I recently attended a workshop in Sacramento with several colleagues who manage digital divide and broadband adoption programs throughout California. During an open discussion session, one of the attendees stood up and exclaimed to the audience of at least 100 people that her County was "invisible." The County she was referring to is Imperial County. I’ve done a fair amount of work there myself, especially recently, and have heard similar sentiment from others.

I was invited by the Alliance Healthcare Foundation to attend a funding forum in Imperial late last year. The objective of the forum was to give local nonprofit and social service leaders in the healthcare space an opportunity to hear about AHF’s funding initiatives and provide feedback about the challenges the local community faces in raising funds and running programs. During the forum, local leaders expressed a feeling of isolation, one going so far as to call it a community "inferiority complex" (a couple people disagreed with this sentiment) because funders and others doing work in the state treated Imperial as an extension of the larger, surrounding communities of San Diego and Riverside, despite the fact that Imperial is a much different community. Thus, Imperial tends not to receive the kinds of funding it needs to effectively solve its problems.

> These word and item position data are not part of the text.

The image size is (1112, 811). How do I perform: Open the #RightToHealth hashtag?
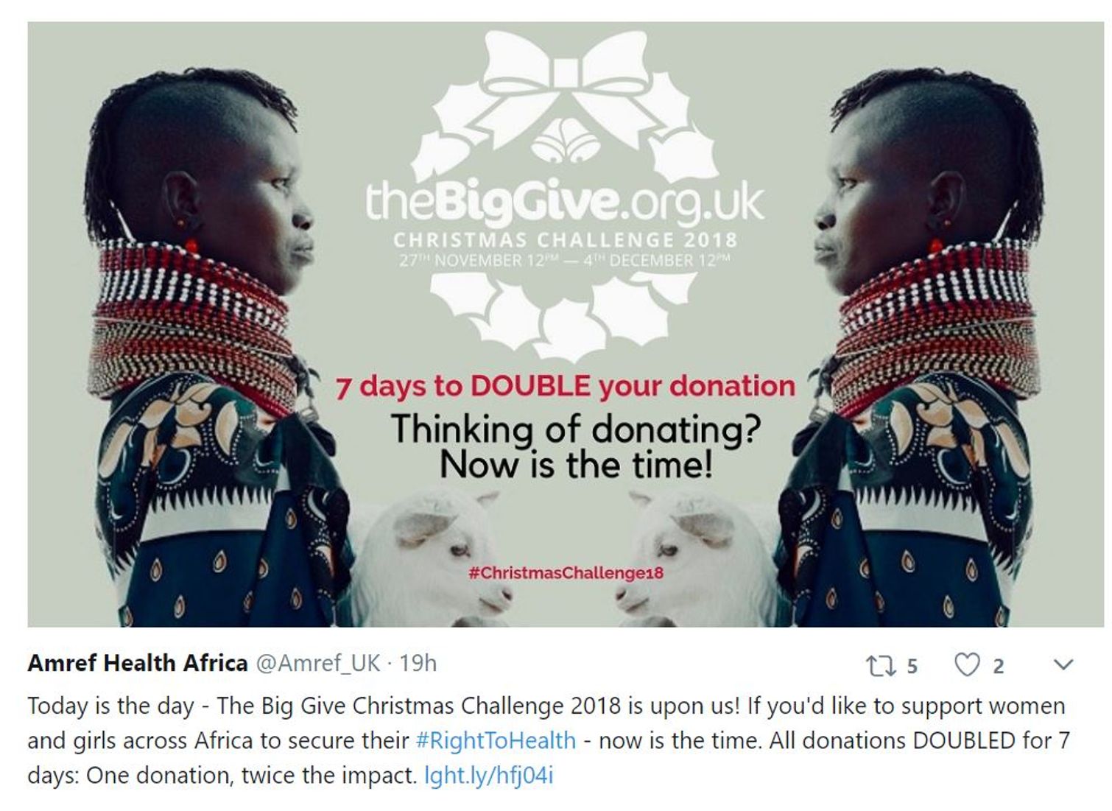click(496, 740)
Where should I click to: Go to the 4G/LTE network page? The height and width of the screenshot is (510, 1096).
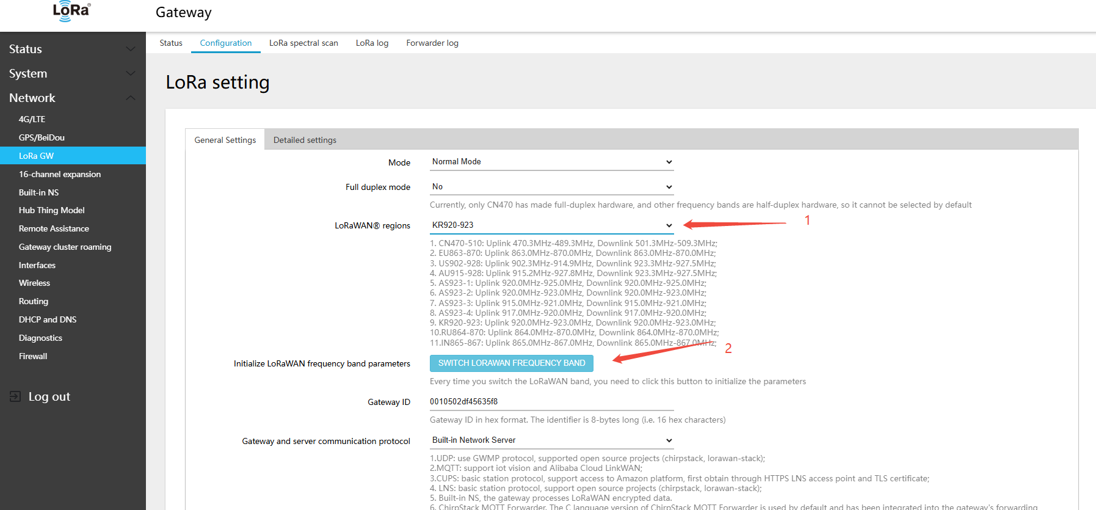[x=32, y=119]
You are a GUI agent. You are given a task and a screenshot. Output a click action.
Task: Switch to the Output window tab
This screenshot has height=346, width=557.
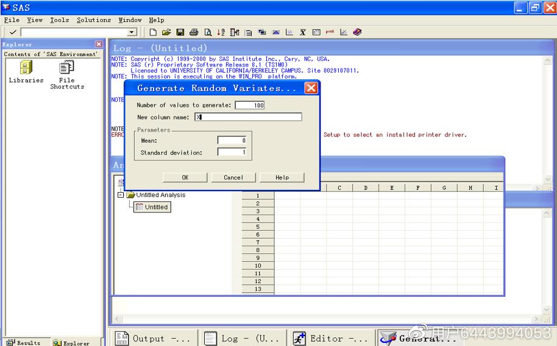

If evidence is needed to show that successful programs in one community don’t necessarily translate into success in a nearby community, one need to look no further than San Diego and Imperial. San Diego has been the recipient of extensive digital divide program support over the last five years, primarily driven by the California Emerging Technology Fund (CETF). During that time, San Diego closed its digital divide population by an astounding *20%, bringing it to a virtual tie with San Francisco as the most connected county in California. Imperial, meanwhile, went nowhere. According to a survey by the Imperial County Office of Education, the digital divide in Imperial County is nearly 40%, which is one of the highest in the nation. Fortunately, funders such as CETF and Alliance Healthcare are leading the effort to pay closer attention to these rural and often overlooked parts of the state with direct funding and by learning more about the community they’re trying to serve, directly from the members of the community itself.

Imperial is a very large county geographically. It’s not hard to spot on a map and should certainly not be excluded from one. But it’s a small population, and like most small and sparsely populated communities, it falls through the funding cracks for public resources like libraries and programs that include technology. The unfortunate part is that Imperial is not alone. And what’s worse is that there are dozens of much smaller and just as "invisible" communities throughout the state who suffer from the same kind of attention deficit. This kind of exclusion creates a culture of separation in these communities and, at the end of the day, a lack in the kinds of resources they need to address the challenges they face. Specifically, Imperial is a perfect example of a community that is part of the digital divide.